In terms of the authentication transaction, the tenant is not relevant when using a shared user base. Using a vanity URL (such as https://tenant1.app.com ) migh provide the application a hint of the user intent (“I want to see my tenant1 resources”), but the identity of the user is the same regardless of the tenant chosen. So, even if you have tenant1.yourapp.com and tenant2.yourapp.com , you will probably have one common authentication endpoint (e.g. yourapp.com/login ) that subdomains will use to identify who the user is when needed (that endpoint will probably do so by redirecting to Auth0’s /authorize endpoint, and this might all happen in a popup window to ease state management). Once you know how the user is, and when the user is back at the subdomain, you would know if the user is authorized or not to the tenant. But that’s something that is better handled at the application level, not in a rule (e.g. “You tried to access tenant1 , but you are only authorized to access tenant2 and tenant3 . Which one would you like to use?”).
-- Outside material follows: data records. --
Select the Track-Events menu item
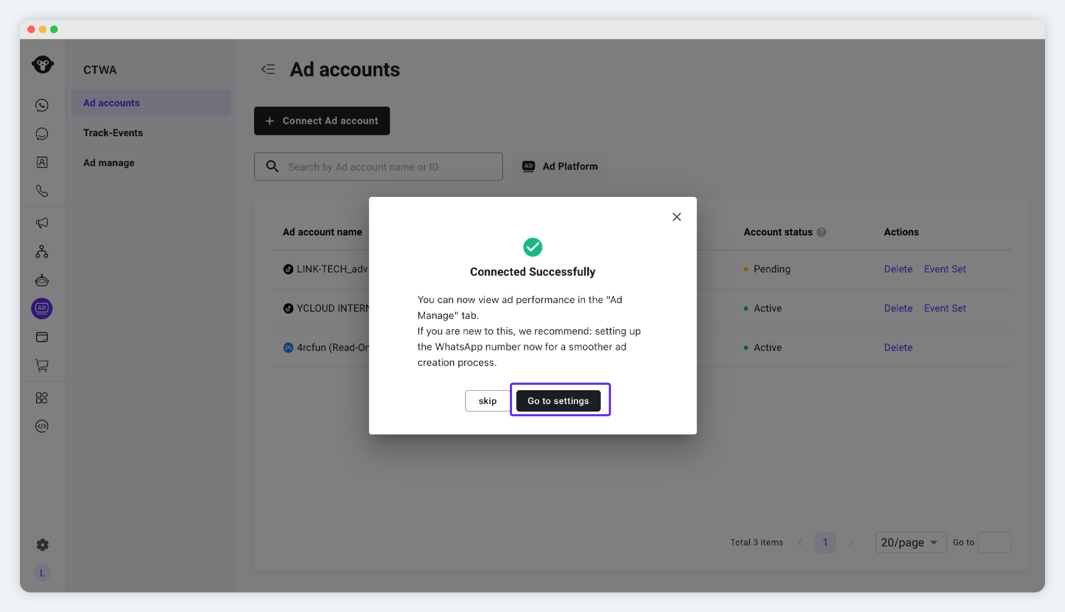Viewport: 1065px width, 612px height. point(113,133)
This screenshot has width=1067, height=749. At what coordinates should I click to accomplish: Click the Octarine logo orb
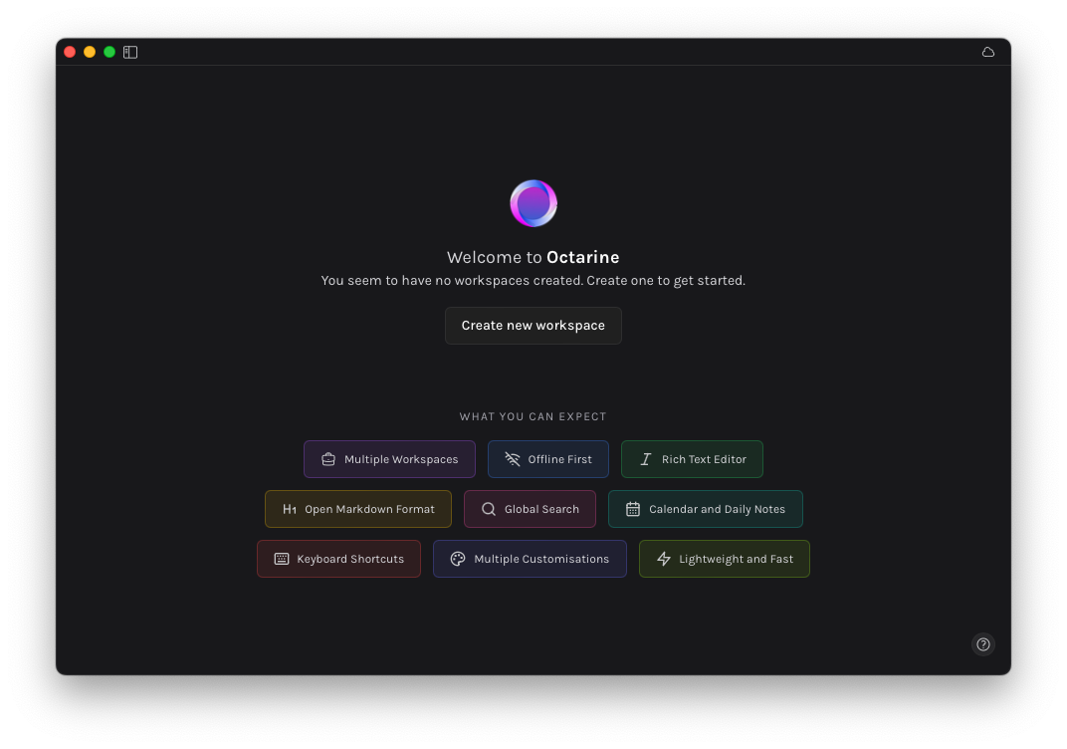click(534, 203)
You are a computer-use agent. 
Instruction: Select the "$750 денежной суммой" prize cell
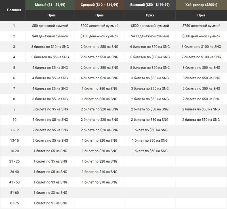(x=201, y=26)
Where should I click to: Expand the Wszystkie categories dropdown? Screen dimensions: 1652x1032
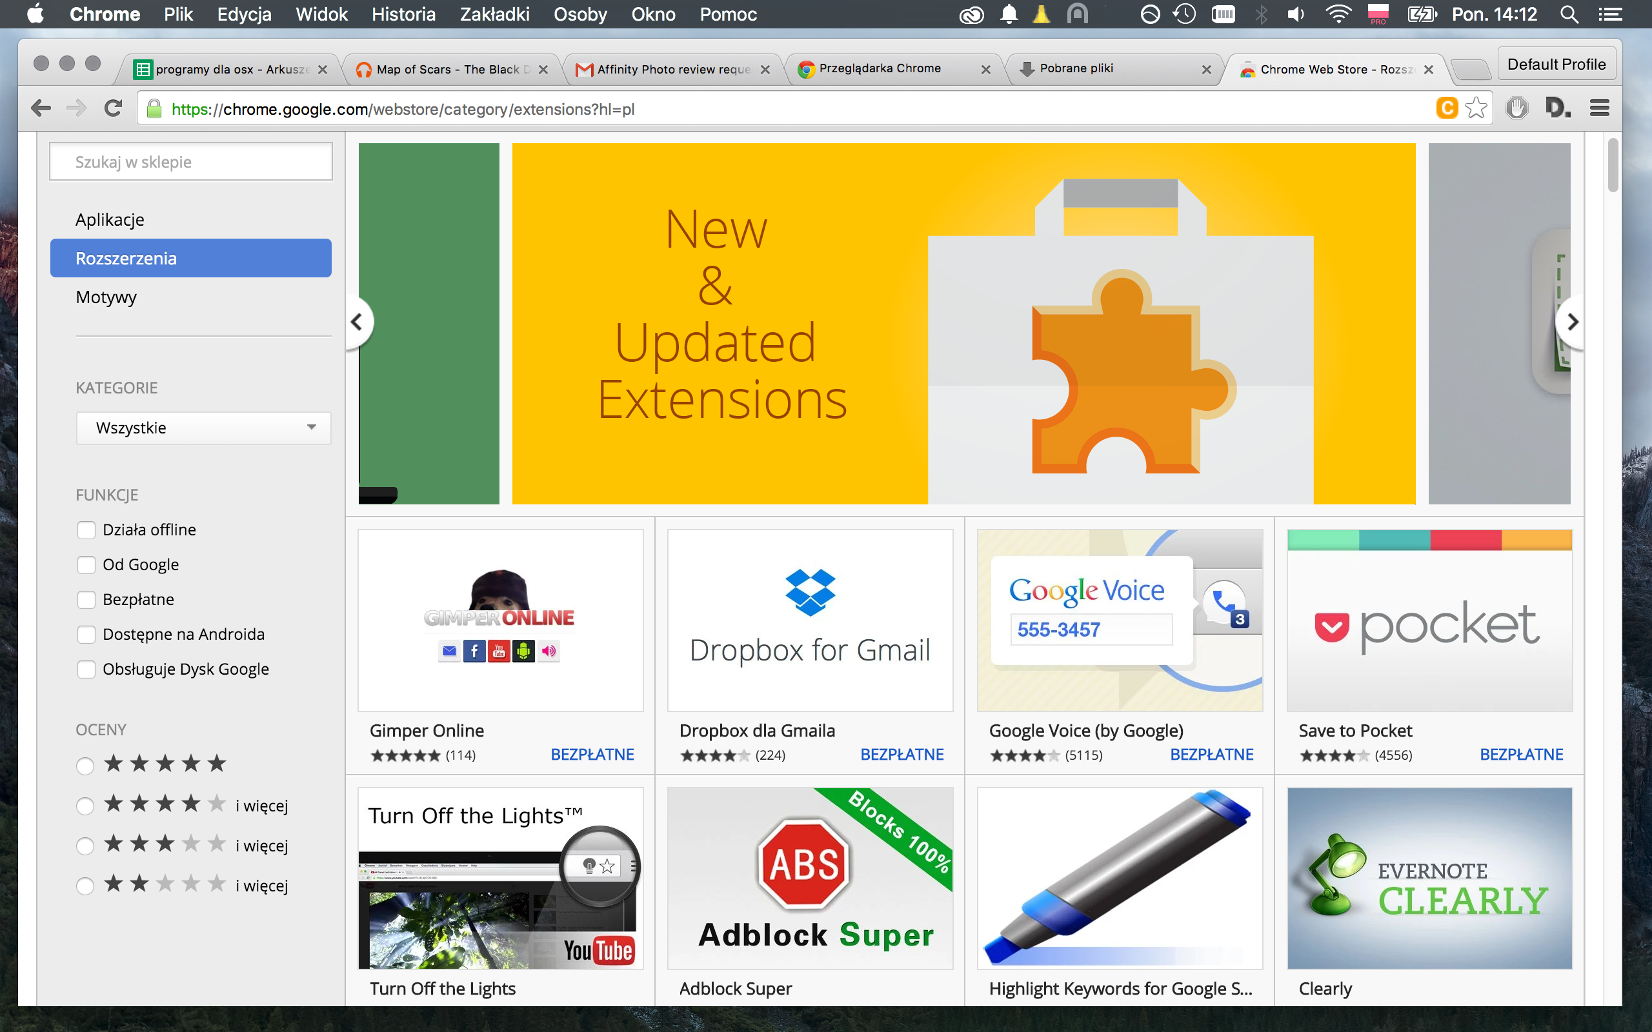pos(203,428)
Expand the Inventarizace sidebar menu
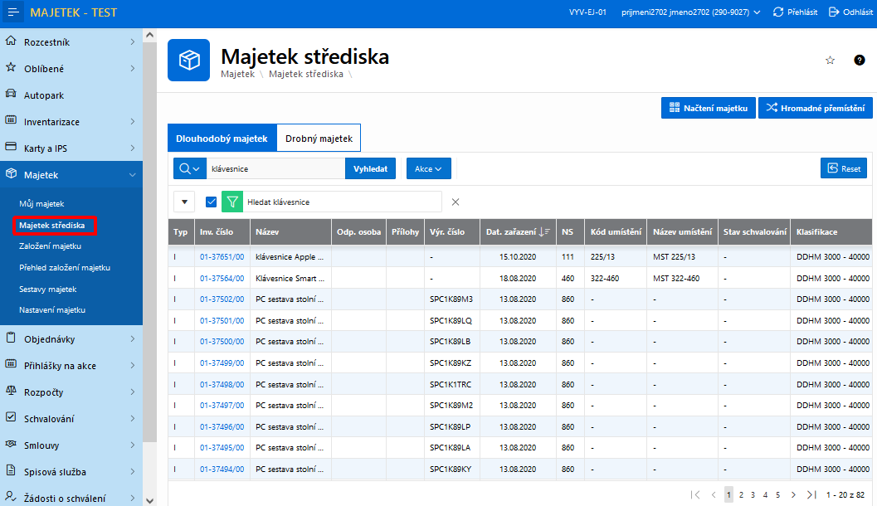This screenshot has width=877, height=506. [x=132, y=122]
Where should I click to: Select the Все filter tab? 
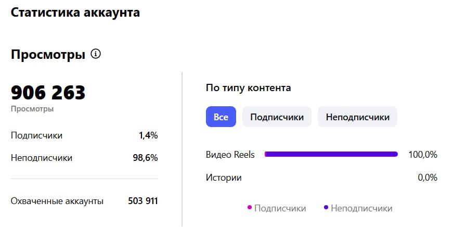(221, 117)
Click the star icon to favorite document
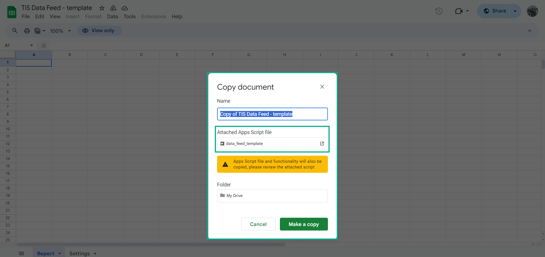Screen dimensions: 545x257 pyautogui.click(x=102, y=8)
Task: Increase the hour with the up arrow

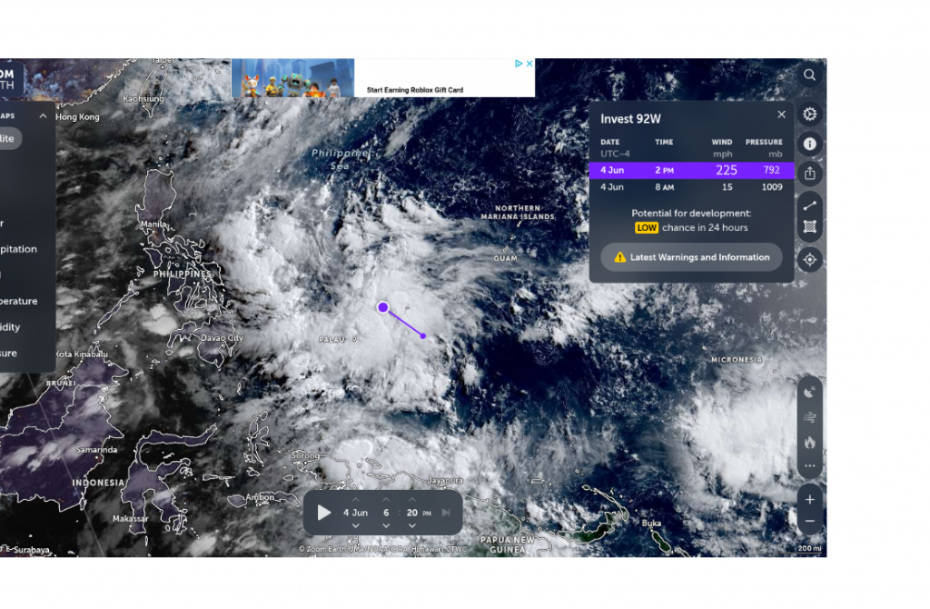Action: (x=386, y=499)
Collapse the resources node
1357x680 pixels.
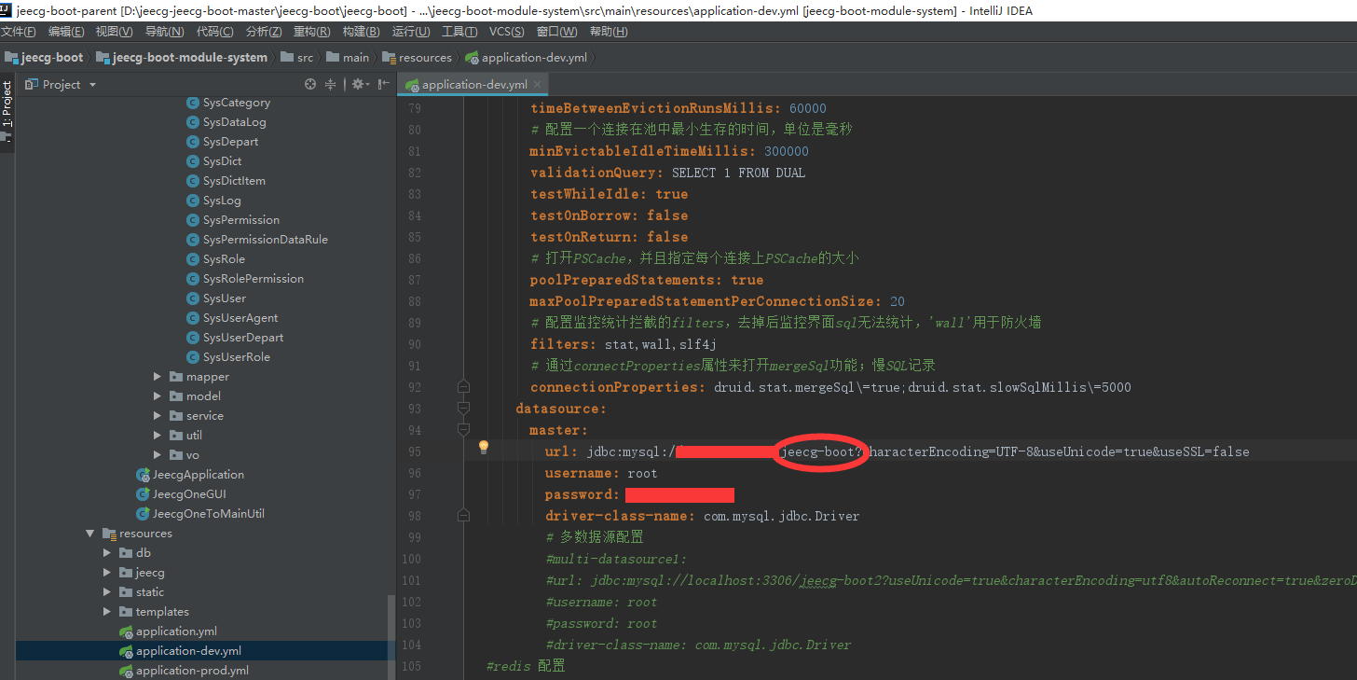pyautogui.click(x=89, y=533)
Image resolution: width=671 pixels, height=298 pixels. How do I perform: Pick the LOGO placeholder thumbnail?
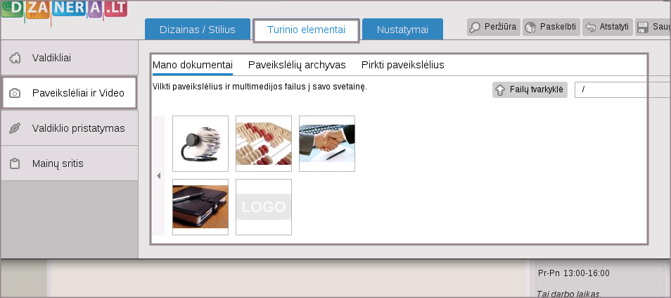click(264, 207)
If you had different user stores for each tenant, the situation would be different, as you would require a hint to know which directory of users to use when authenticating. In this case, the login_hint parameter in OAuth2comes in handy.

Then there’s the matter of authorization . You mentioned that each user has a different set of permissions for each assigned tenant. Most likely this will be a set of roles, but that’s completely up to you. Imagine that in your backend, somewhere, you have this information:

{
  "user": "user1",
  "tenants": [
    "tenant1" : {
      "roles": ["full admin"],
    },
    "tenant2": {
      "roles": ["user", "moderator"]
    }
  ]
}

That is information about what the user can do . You can do all authorization decisions in the backend , with just a bearer token that has the user id as a claim (plus the usual expiration, audience, issuer and signature, of course).

Imagine an access_token that simply has this information about the user:

{
 "sub": "user1"
}

And your SPA would make a request to your backend API:

GET https://yourbackend.com/tenant1/api/posts/450

Authorization: Bearer xxxxxx

In this case, as the token only identifies the user, your backend will need to check user1 's permission, to see if she’s allowed to access tenant1 and, in particular, if she can read post 450 (or whatever). If you expect permissions to change on-the-fly, then that’s the model you are after.

You could put permission information in the access_token about what the user can do , but that be simply an optimization. You can write a rule that checks the user permissions somewhere, and use custom claims to convey this information in the access_token and/or id_token . Something like this (I’m simplifying here for easy reading, but you would need to use namespaced claims):

{
  "sub": "user1",
  "roles": "tenant1:full_admin tenant2:user tenant2:moderator"
}

At some point, putting all the permission information in the token becomes unmanageable, especially when a user has many tenants assigned and/or much granularity in the permissions (you end up with a big token). Plus, you will have to live with the fact that access_tokens have a certain validity time, and decide if you are willing to live with that compromise (what if permissions change while the token is still valid?).